Records for processing
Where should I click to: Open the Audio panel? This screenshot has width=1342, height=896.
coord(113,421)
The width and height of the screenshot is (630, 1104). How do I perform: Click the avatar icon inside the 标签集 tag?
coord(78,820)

...

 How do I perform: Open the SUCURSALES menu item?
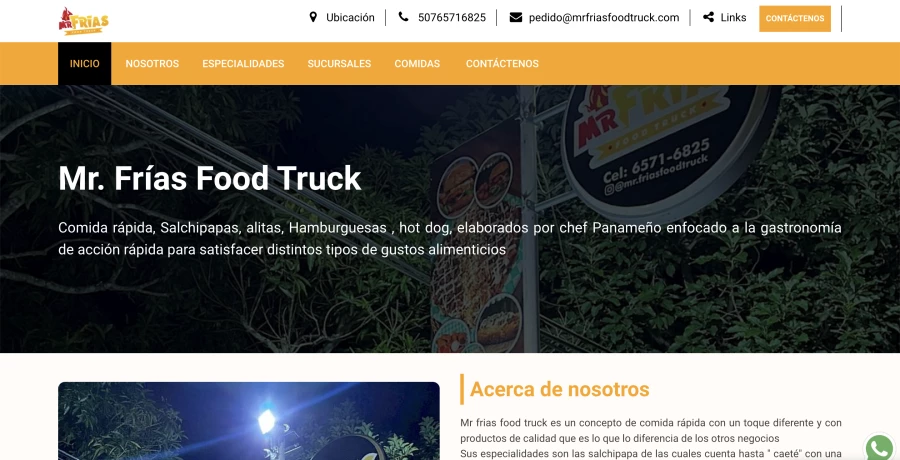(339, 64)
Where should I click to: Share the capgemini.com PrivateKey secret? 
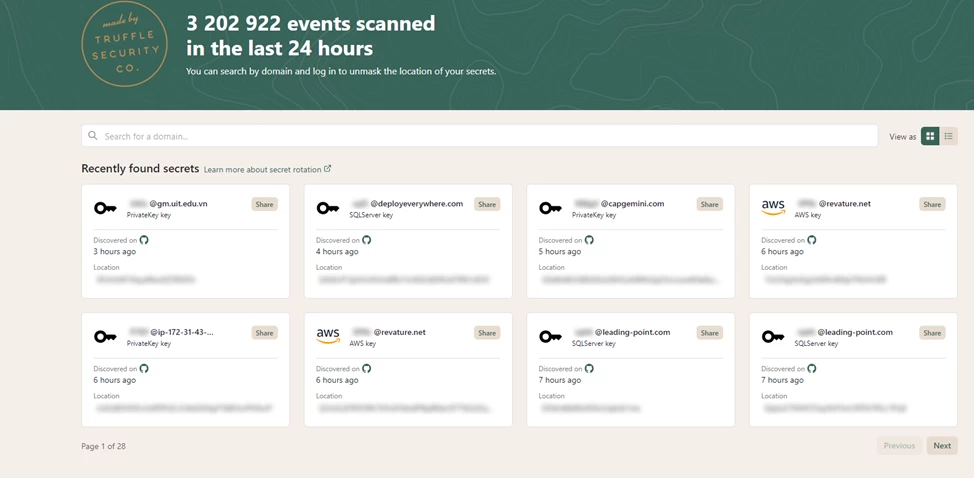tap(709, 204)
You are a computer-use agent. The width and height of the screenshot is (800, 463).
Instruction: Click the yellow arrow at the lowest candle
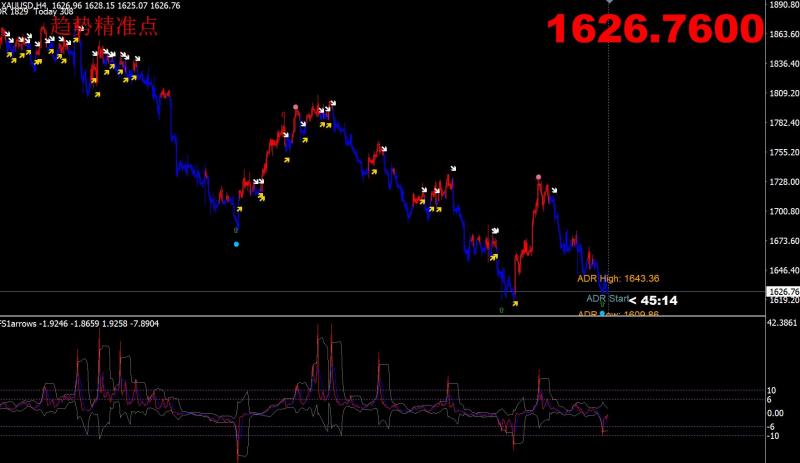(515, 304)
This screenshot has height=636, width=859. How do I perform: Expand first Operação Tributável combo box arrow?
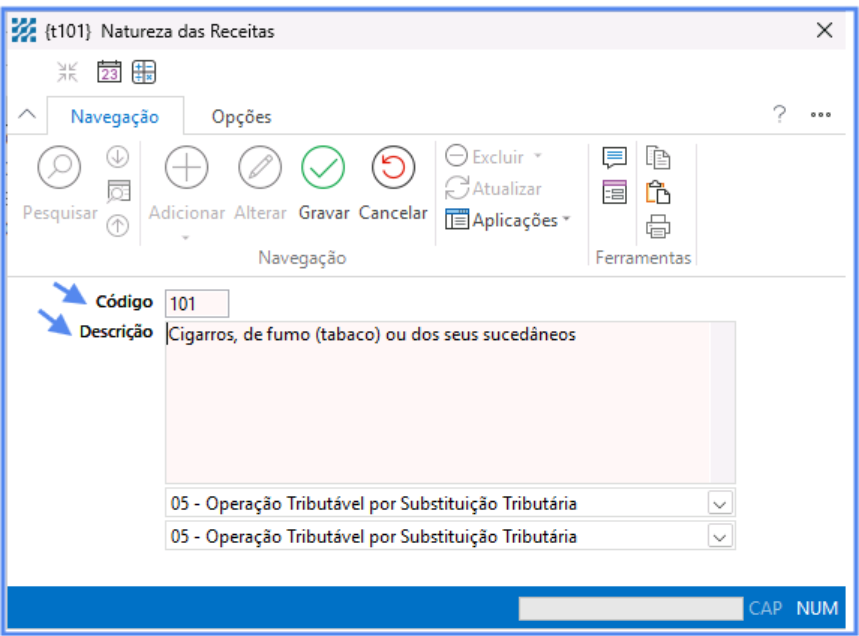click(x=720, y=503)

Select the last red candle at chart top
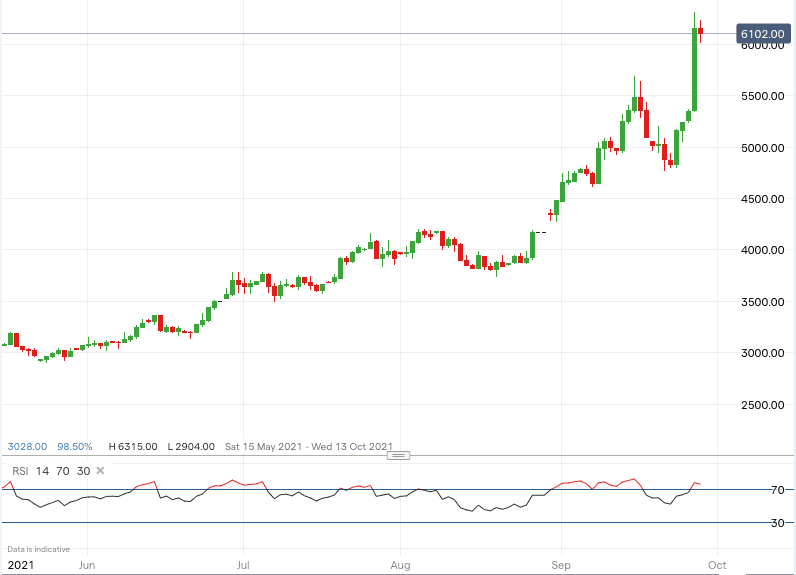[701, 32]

...

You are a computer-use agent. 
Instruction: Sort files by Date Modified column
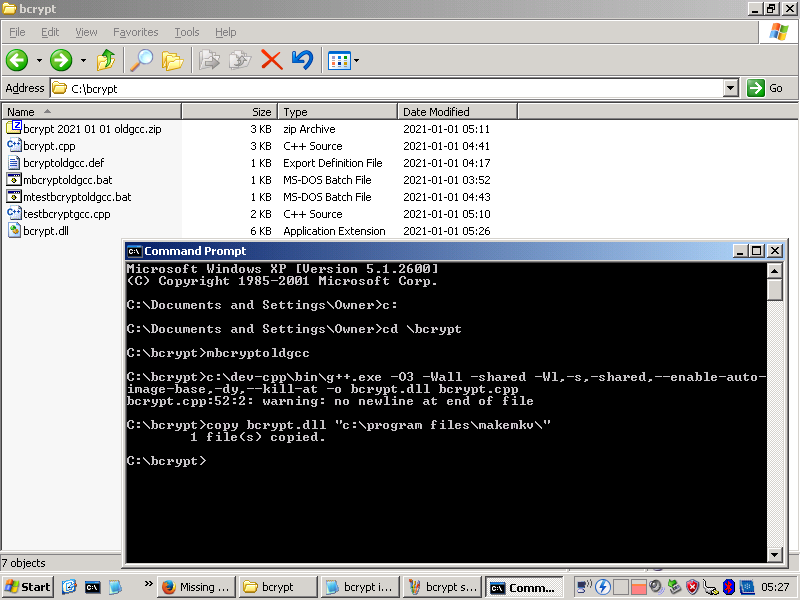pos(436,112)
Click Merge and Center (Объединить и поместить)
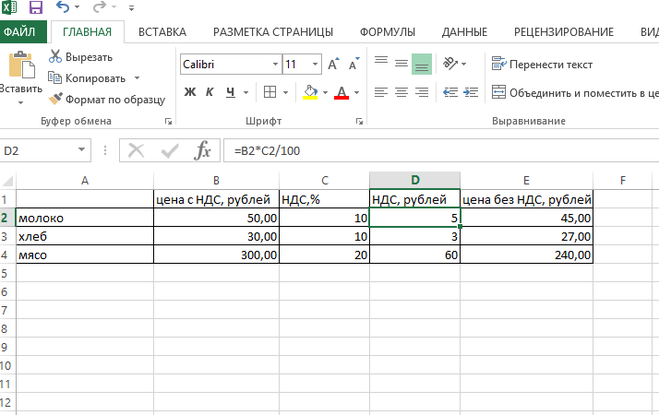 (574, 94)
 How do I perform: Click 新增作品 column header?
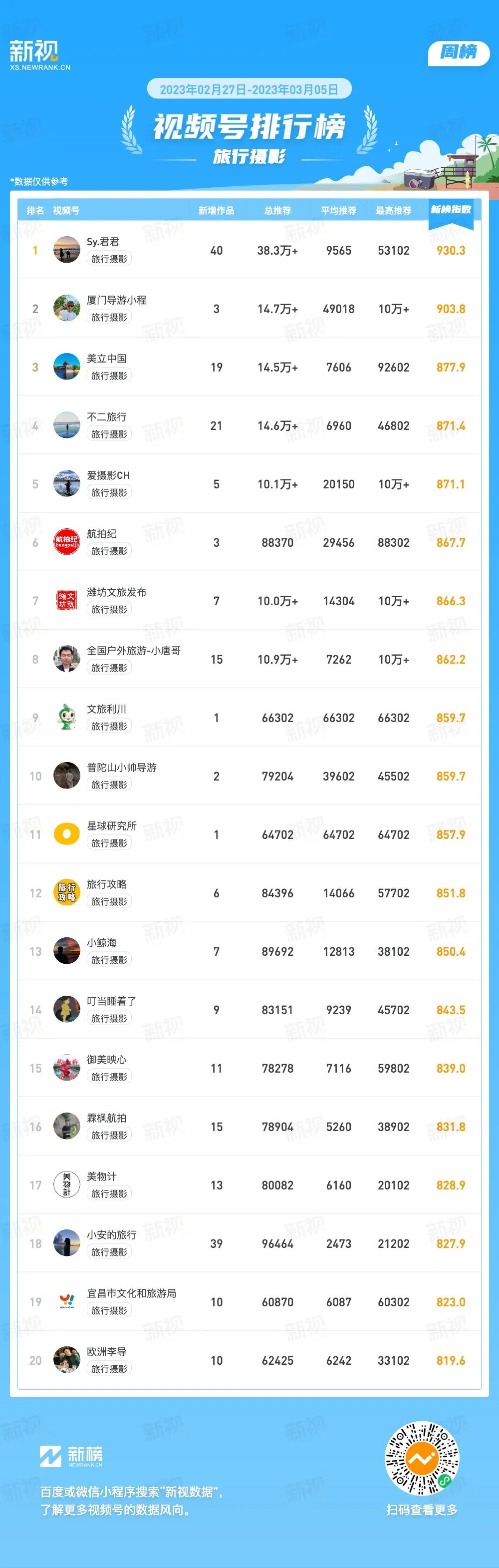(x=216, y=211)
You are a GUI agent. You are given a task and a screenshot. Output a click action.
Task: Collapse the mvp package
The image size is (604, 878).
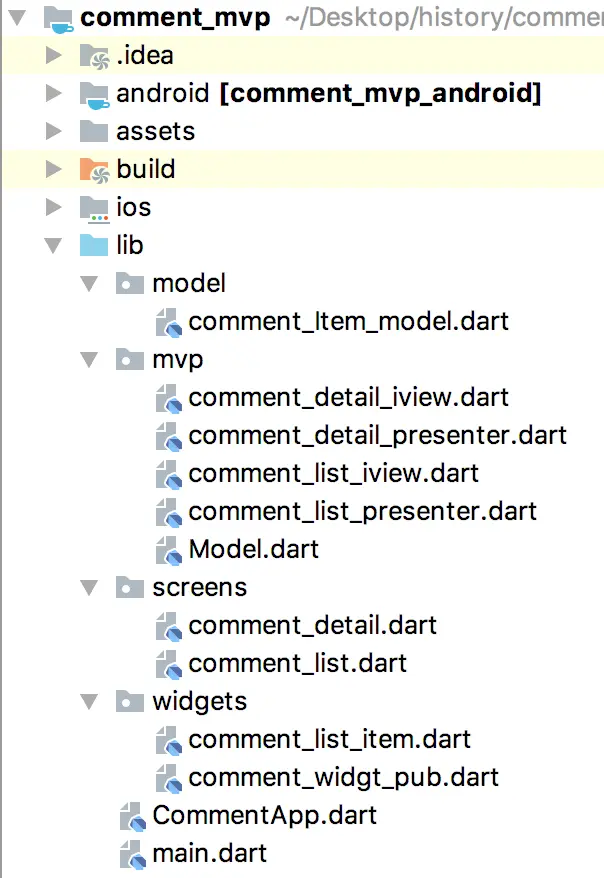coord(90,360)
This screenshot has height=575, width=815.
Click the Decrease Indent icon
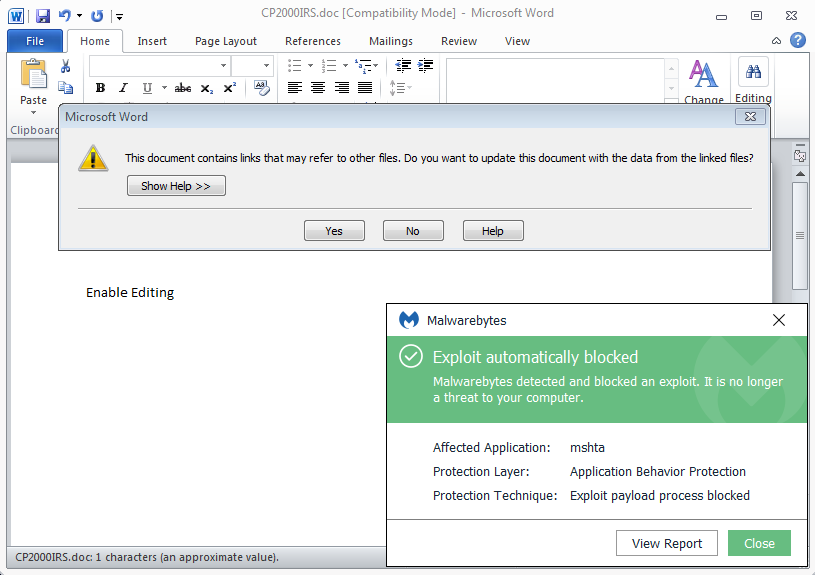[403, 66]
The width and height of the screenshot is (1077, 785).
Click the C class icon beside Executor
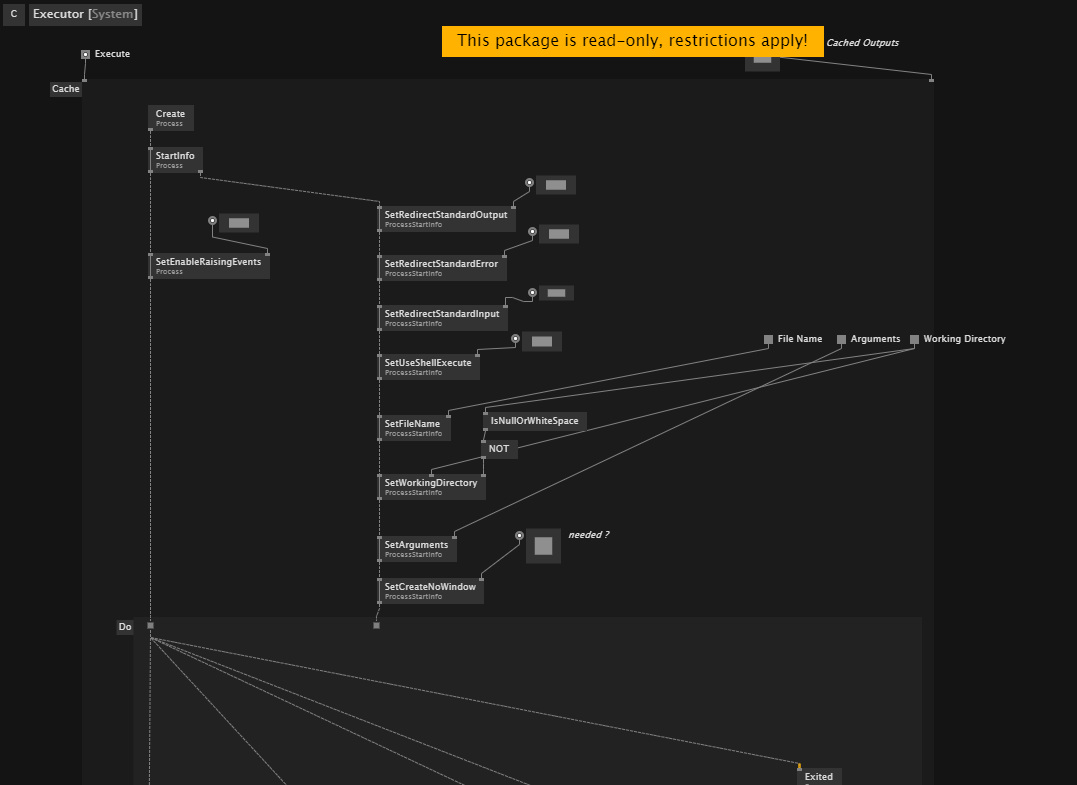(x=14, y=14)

Problem to solve
Search the entries above for lines containing the word "agent", and copy each one.

Task solution
You are a computer-use agent. The width and height of the screenshot is (800, 463).
You are a computer-use agent. 
You are a GUI agent. You are given a task and a screenshot. Output a click action.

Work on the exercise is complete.